Today I'm flying from Munich to Toulouse to continue teaching my Masterclass and I know it's Saturday and I don't normally post on the weekend, but this is not normal.  I don't intend to make a habit of it.

 Last night my wonderful hosts, Jan and Tina, took me to a perfect Bavarian eatery in the center of Munich.  As we walked back to the car, we were noticing the high end brand stores that permeate every wealthy urban center in the world.  Watches, women's apparel and accessories, clothing.  Who needs a $100,000 watch?  Who needs a $100,000 handbag?

 It struck me, like it has whenever I get into these situations, that no problem in the world exists that is too expensive to fix.  The worldwide obsession with luxury, with expensive living, expensive things, is truly remarkable.  Enough money exists to fix soil, water, air and any other ecological malady you can imagine.  It's just not used for those things; it's used to further the Conquistador mentality.

 I do not believe in coercive redistribution of wealth because that has never worked anytime in history.  Socialism makes lots of wealthy people--the ones who are deciding the rules for everyone else.  But somehow, some way, people of wealth need to appreciate value from healing things. 
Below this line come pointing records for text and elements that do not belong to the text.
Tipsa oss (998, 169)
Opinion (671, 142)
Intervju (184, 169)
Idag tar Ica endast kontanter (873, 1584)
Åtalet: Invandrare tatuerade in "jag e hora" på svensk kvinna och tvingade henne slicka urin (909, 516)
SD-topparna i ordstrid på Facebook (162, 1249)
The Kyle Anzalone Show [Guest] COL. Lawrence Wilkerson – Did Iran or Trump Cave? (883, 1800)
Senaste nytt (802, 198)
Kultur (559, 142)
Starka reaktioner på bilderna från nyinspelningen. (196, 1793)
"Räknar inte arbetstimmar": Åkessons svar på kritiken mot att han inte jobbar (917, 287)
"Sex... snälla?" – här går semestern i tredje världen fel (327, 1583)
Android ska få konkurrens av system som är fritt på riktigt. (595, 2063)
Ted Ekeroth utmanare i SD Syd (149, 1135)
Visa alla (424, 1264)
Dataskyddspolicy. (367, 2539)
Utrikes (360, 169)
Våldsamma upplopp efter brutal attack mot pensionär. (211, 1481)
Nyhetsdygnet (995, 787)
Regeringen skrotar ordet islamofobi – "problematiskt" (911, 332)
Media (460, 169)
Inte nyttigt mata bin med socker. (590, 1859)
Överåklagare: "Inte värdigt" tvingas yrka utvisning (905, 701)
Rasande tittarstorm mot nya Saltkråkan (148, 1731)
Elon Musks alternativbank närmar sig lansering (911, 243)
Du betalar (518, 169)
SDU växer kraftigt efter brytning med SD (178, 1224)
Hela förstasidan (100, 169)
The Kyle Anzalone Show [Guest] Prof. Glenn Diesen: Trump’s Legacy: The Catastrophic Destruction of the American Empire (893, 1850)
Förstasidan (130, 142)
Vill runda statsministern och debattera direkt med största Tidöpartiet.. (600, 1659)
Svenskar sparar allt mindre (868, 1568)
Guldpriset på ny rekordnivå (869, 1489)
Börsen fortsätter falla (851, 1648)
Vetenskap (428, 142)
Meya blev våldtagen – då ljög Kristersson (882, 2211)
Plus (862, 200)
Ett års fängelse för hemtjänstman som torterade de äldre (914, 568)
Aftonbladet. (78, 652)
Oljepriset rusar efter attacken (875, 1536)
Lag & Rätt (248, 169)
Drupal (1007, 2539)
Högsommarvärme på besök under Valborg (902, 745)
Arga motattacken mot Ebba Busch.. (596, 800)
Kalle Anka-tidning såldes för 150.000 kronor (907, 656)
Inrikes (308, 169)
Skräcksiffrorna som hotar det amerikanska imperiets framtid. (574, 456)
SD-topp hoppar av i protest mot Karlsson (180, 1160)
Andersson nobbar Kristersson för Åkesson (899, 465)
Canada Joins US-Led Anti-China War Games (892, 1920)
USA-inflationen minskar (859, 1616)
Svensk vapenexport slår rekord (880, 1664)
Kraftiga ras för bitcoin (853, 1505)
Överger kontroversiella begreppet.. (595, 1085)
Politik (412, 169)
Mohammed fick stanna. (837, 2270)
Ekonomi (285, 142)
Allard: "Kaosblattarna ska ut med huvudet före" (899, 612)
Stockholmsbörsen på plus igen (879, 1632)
 Slow Money is one attempt.  But it's pennies.  I've said that if everyone spent like me, there would be no breakfast cereal aisle at the supermarket.  I thought that was revolutionary.  But what if there were no Rolex watches?  Rolls Royce automobiles?  Kardashians?  Would we be better of if those were gone in exchange for eliminating deserts?  Would that be a fair trade?

 When I think about how our family started and how we still live, it's hard not to view this obsession with "stuff" as obscene.  I drive a little Ford Ranger worth about $1,500.  In fact, at the airport I park it for a week and leave the keys in it.  That way I never have to take the keys with me and risk losing them on a trip.  I've never driven a vehicle to the airport that any respectable thief would steal.  Teresa's car is worth $2,000 and has 220,000 miles on it.  I'm not holy, but I do think if more people lived like this, we'd be able to invest in real creation healing.  That's one step beyond stewardship.

 And by the way, poor people waste as much money as the wealthy.  This is not a class thing; it's a human condition and awareness thing.

 If you had a billion dollars to spend, where would you spend it?